Alaska Airline’s delay ratio mean is 11.1%. AM West’s delay ratio is 17.7%.
AirlineRates <- mytidydata %>%
group_by(Airline) %>%
summarise(final = mean(delay_ratio)) %>%
arrange(final)
knitr::kable(AirlineRates)
Airline | final |
---|---|
ALASKA | 0.1118683 |
AM WEST | 0.1776915 |
The second method to calculate this ratio is to sum the total number of flights and sum the total number of delays and derive the delay ratio using the two totals.
This method takes the table and sums the number flights and then the number of delays to create a new column of totals used to calculate the ratio.

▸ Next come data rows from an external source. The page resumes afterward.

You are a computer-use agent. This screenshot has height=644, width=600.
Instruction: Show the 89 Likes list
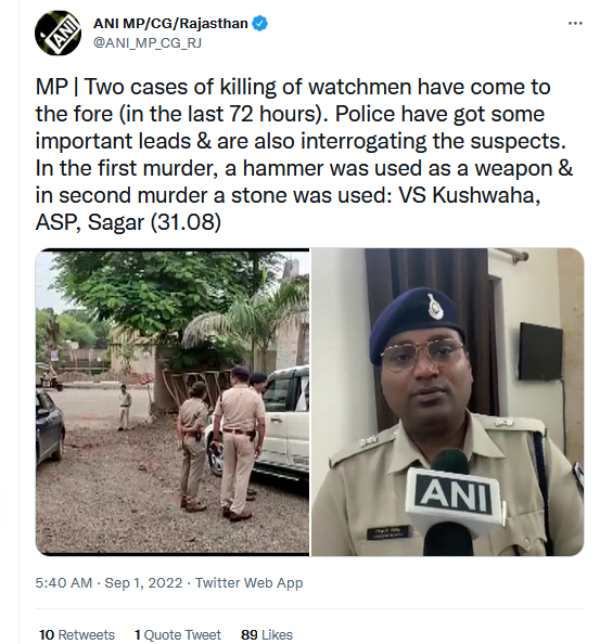pos(267,634)
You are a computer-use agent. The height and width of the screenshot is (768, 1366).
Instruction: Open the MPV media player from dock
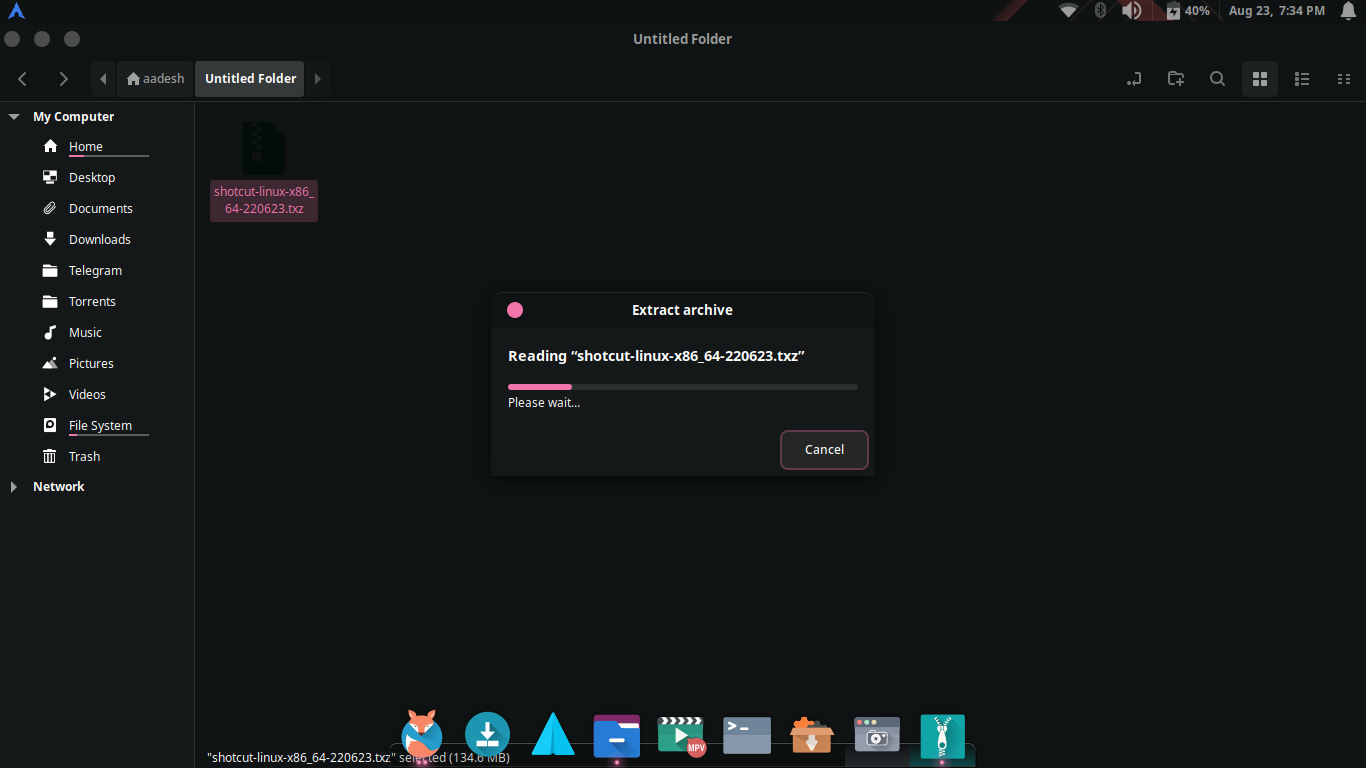tap(681, 735)
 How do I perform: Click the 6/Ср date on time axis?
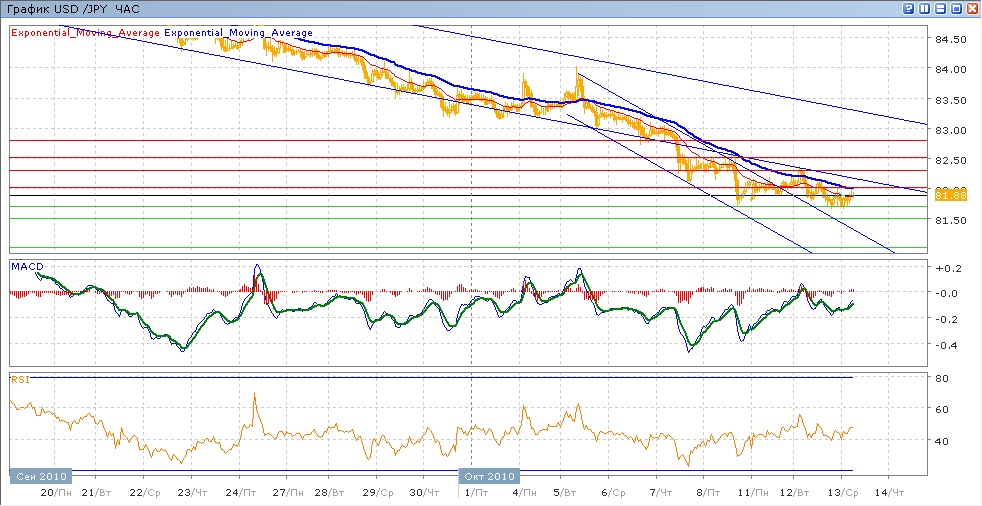coord(612,492)
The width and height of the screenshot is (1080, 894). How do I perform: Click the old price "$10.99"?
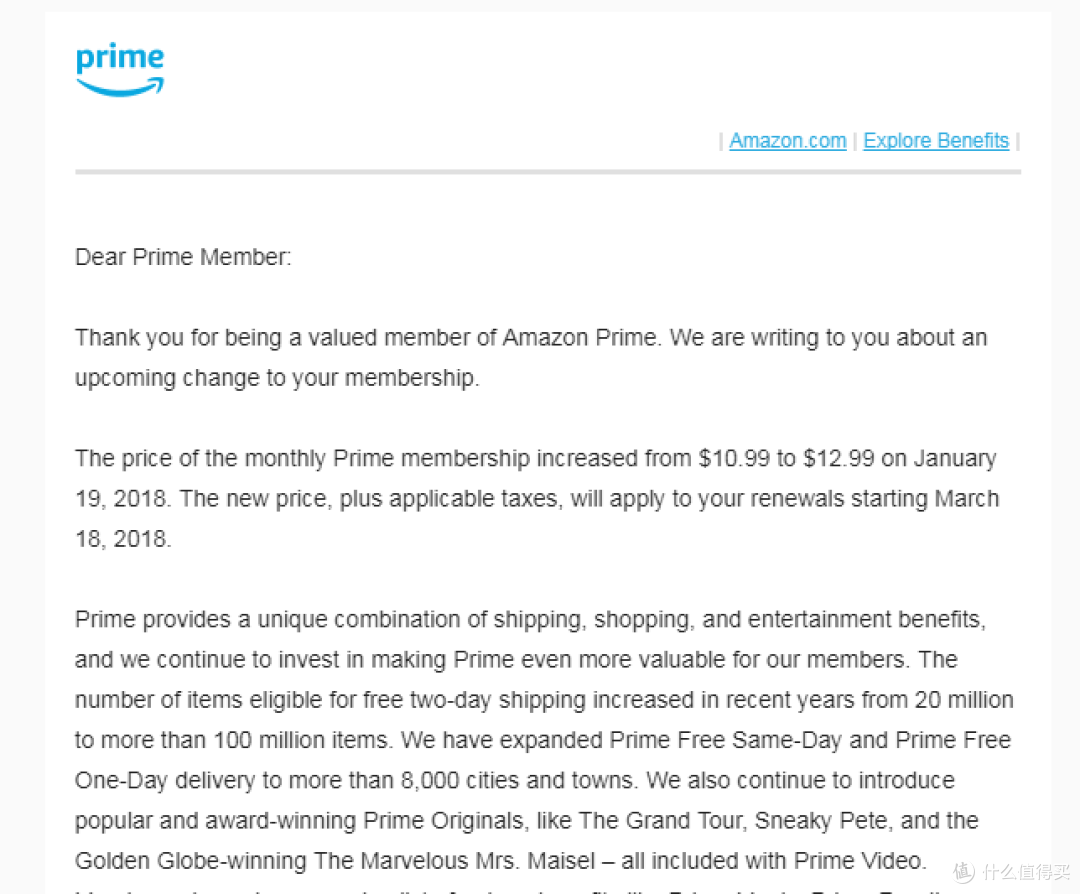[735, 459]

Using this method, AM West has a 10.8% delay rate. Alaska Airlines has a delay rate of 13.2%
TotalRates <- mytidydata %>%
group_by(Airline) %>%
summarise(Totalflights = sum(allflights), Totaldelays = sum(delayed)) %>%
mutate(ALLdelay_ratio = Totaldelays / Totalflights) %>%
arrange(ALLdelay_ratio)
knitr::kable(TotalRates)
Airline | Totalflights | Totaldelays | ALLdelay_ratio |
---|---|---|---|
AM WEST | 7225 | 787 | 0.1089273 |
ALASKA | 3775 | 501 | 0.1327152 |
In this case, it is unclear. This data represents an example of Simpson’s Paradox - where patterns/trends that appear in groups of data reverse or disappear when combined. In this case, the pattern of better delay rates for Alaska Airlines that appear when calculated per destination disappear when the values are calculated using the total number of flights and the total number of delays. Likely there are unknown/confounding variables not available in this data. Perhaps weather, distances, type of planes, and airport variables also play a role in the delays.